### [PAGE TEXT]
___
YOLO is also widely used in the field of general UAV detection field. For example, work [30] used YOLO to detect small targets in UAV aerial images. Ref. [31] designed a new cross-layer feature aggregation (CFA) module and proposed a layered associative spatial pyramid pooling (LASPP) module to capture contextual information, ensuring significant performance gains while maintaining real-time detection. Ref. [32] proposed a structured pruning framework, targeting channel and layer redundancies in UAV detection. Ref. [33] introduced an attention mechanism to distinguish UAV from birds. Ref. [34] achieved improved UAV detection performance in adverse conditions such as heavy fog. Ref. [35] combined normalized wasserstein distance (NWD) loss with CIoU loss to deal with the question of high false negatives. Ref. [36] improved the accuracy of single-stage inference by learning scale-invariant features and enhanced disentanglement using an adversarial feature learning (AFL) scheme, effectively improving the accuracy of the model. Although these studies have achieved good results, challenges persist in detecting small UAVs. Therefore, this study improves the detection performance of small UAVs by proposing the YOLO-CoOp framework. It mainly improves detection performance through the collaborative effects between different modules. The main contributions of this study include:

A UAV-SOD dataset is established specifically for solving small UAV detection.
In the feature extraction stage, feature extraction is enhanced through a C3k2-WT module that integrates wavelet transform convolution (WTConv). It can extract features of different frequencies through small kernel filters. Furthermore, it increases the receptive field of the model without excessively increasing parameters.
___
### [GIVEN ENTRIES]
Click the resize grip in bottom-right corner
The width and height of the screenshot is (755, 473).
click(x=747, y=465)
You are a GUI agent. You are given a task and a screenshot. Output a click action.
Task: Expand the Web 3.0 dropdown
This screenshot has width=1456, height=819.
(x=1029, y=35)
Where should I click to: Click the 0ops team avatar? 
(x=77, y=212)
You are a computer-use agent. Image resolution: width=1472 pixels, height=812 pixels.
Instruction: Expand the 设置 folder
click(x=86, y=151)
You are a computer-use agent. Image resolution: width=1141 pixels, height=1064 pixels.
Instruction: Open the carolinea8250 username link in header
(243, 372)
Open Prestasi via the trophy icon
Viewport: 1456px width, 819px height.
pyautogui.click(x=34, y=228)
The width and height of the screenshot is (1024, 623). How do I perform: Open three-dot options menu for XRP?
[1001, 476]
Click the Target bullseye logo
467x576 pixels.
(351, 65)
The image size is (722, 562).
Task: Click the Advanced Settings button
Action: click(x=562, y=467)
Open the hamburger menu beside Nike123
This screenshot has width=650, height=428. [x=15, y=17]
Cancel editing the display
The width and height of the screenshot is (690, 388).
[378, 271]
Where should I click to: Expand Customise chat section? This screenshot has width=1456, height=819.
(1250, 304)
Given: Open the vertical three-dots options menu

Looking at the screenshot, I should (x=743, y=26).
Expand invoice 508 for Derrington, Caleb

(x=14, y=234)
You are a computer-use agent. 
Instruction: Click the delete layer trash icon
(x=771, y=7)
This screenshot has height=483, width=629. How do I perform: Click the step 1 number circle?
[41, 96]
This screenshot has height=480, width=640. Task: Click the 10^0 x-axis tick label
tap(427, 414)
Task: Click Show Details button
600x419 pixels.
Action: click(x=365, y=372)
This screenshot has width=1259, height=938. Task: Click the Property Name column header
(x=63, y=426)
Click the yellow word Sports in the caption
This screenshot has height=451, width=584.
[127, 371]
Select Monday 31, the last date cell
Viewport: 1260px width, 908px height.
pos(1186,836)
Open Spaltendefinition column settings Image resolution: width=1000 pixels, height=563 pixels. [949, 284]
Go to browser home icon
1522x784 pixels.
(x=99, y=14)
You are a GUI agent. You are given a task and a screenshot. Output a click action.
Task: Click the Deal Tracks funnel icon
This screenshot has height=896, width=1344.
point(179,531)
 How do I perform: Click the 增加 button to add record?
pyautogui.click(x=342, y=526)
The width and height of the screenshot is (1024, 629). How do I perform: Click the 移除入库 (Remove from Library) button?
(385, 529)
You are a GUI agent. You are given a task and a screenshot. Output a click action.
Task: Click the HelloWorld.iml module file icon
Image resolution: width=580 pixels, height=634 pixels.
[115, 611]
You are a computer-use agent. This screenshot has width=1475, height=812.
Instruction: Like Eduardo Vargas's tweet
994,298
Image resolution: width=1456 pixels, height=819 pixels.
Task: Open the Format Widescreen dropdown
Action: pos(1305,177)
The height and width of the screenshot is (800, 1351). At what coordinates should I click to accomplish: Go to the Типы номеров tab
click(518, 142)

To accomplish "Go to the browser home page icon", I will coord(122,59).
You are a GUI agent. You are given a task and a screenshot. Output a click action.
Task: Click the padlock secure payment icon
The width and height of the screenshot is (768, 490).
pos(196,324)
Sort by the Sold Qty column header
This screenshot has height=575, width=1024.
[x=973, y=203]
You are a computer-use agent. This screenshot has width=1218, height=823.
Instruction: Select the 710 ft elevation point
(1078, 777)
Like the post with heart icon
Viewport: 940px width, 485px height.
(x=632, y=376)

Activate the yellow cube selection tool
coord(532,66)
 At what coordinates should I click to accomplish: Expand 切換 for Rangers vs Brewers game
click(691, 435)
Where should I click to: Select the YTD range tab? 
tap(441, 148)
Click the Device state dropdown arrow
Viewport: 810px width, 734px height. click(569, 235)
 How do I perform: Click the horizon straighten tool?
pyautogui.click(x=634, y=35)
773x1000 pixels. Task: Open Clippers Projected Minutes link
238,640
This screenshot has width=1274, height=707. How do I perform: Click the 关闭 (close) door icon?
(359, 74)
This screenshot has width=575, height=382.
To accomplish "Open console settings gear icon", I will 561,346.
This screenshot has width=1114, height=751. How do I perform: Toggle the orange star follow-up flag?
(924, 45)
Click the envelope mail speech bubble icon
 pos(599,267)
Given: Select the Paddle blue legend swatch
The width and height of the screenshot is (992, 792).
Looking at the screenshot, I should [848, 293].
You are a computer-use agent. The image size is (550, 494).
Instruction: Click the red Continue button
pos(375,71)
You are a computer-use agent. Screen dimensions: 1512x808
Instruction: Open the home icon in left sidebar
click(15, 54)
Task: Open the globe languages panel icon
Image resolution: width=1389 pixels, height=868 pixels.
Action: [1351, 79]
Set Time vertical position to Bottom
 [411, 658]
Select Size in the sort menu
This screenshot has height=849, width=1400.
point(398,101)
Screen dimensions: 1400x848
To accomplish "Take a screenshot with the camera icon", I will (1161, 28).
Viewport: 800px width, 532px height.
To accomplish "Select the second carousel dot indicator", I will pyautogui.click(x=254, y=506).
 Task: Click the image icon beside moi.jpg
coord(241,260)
___
### [TASK OBJECTIVE]
Decide whether each statement agrees with the UAV detection text. Answer yes or no for each, and quote the words of the text that decide it.
(a) Ref. [33] used an attention mechanism to tell UAVs apart from birds.
(b) Ref. [35] replaced CIoU loss with NWD loss.
(c) The C3k2-WT module enlarges the receptive field at the cost of many extra parameters.

### [OUTPUT FOR THIS EXERCISE]
(a) Yes: "Ref. [33] introduced an attention mechanism to distinguish UAV from birds."
(b) No: "Ref. [35] combined normalized wasserstein distance (NWD) loss with CIoU loss"
(c) No: "it increases the receptive field of the model without excessively increasing parameters."